International career
- 2008: Croatia U18 / 3 / (0)
- 2008: Croatia U19 / 2 / (0)
- 2011: Croatia U21 / 2 / (0)

= Mario Musa =

Croatian professional footballer (born 1990)

Mario Musa (/hr/; born 6 July 1990) is a Croatian professional footballer who plays as a left-back.

==Club career==
Born in Zagreb, Musa started playing football at his local Zrinski from Farkaševec Samoborski.
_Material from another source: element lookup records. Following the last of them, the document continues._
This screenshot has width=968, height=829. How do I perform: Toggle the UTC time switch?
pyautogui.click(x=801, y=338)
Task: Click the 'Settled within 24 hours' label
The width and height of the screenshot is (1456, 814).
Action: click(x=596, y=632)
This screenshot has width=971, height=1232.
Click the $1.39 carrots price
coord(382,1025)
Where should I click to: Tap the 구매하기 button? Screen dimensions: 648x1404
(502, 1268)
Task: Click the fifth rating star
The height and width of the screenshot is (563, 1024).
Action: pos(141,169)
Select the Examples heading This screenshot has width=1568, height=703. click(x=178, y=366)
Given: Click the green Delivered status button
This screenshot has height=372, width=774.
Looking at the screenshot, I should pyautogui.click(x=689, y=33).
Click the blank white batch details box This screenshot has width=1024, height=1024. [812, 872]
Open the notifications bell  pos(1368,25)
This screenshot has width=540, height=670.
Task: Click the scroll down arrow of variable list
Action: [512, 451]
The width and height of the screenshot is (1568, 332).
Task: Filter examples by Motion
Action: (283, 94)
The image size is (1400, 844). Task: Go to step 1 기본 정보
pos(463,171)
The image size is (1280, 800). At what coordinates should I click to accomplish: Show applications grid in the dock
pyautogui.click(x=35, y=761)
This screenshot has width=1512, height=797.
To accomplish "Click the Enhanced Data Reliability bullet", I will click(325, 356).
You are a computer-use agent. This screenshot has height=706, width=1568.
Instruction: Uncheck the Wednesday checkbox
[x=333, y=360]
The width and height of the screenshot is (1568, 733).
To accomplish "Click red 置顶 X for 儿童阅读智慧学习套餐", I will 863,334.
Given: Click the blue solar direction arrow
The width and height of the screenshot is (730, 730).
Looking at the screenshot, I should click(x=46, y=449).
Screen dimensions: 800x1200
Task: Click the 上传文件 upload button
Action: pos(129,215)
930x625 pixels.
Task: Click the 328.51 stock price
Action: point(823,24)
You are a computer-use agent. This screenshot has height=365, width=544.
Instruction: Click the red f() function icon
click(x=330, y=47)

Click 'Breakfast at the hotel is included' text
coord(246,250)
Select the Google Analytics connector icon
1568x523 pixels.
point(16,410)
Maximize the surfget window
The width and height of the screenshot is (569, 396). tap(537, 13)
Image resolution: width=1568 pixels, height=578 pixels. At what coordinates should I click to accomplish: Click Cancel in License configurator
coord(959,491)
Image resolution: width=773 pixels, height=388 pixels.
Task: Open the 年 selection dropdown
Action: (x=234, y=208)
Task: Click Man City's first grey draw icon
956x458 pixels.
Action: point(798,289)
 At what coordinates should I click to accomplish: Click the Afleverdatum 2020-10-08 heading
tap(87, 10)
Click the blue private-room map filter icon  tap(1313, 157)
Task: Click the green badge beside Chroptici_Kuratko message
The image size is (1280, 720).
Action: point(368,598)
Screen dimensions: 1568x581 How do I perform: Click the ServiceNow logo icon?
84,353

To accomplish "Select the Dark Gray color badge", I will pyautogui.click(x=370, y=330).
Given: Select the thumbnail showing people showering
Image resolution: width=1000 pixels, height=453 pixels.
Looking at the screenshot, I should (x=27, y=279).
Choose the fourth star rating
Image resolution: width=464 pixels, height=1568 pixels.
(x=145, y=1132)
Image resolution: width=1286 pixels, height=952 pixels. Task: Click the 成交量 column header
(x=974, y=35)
After seven years at the club, he moved to Davor Šuker's academy at Posavina Zagreb and subsequently Samobor, before joining the Dinamo Zagreb academy in 2007.

Following his youth career Musa became a part of a series of loans and transfers between Dinamo Zagreb and Lokomotiva Zagreb, playing for Lokomotiva in the Prva HNL, but going on loans from Dinamo Zagreb or joining Lokomotiva on free transfers and returning, depending on loaned player quotas between the two clubs.

In January 2015, he returned to Dinamo Zagreb, but suffered an injury during training. He would go on to feature 17 times for the first team, scoring one goal, before being loaned on again, this time abroad, to Maccabi Haifa. He did not remain in Israel, however, but moved to Sweden, again on loan, in early 2017, signing for Hammarby Fotboll. He would go on to feature only twice for the Swedish club before returning to Croatia. Two more loan spells at Lokomotiva followed, with Zagreb pulling him back from his planned 2018–19 loan after only one month, in mid-August 2018, in need of a left-back to serve as alternate for Marin Leovac.

==International career==
Musa featured in the Croatian under-21 team in 2011.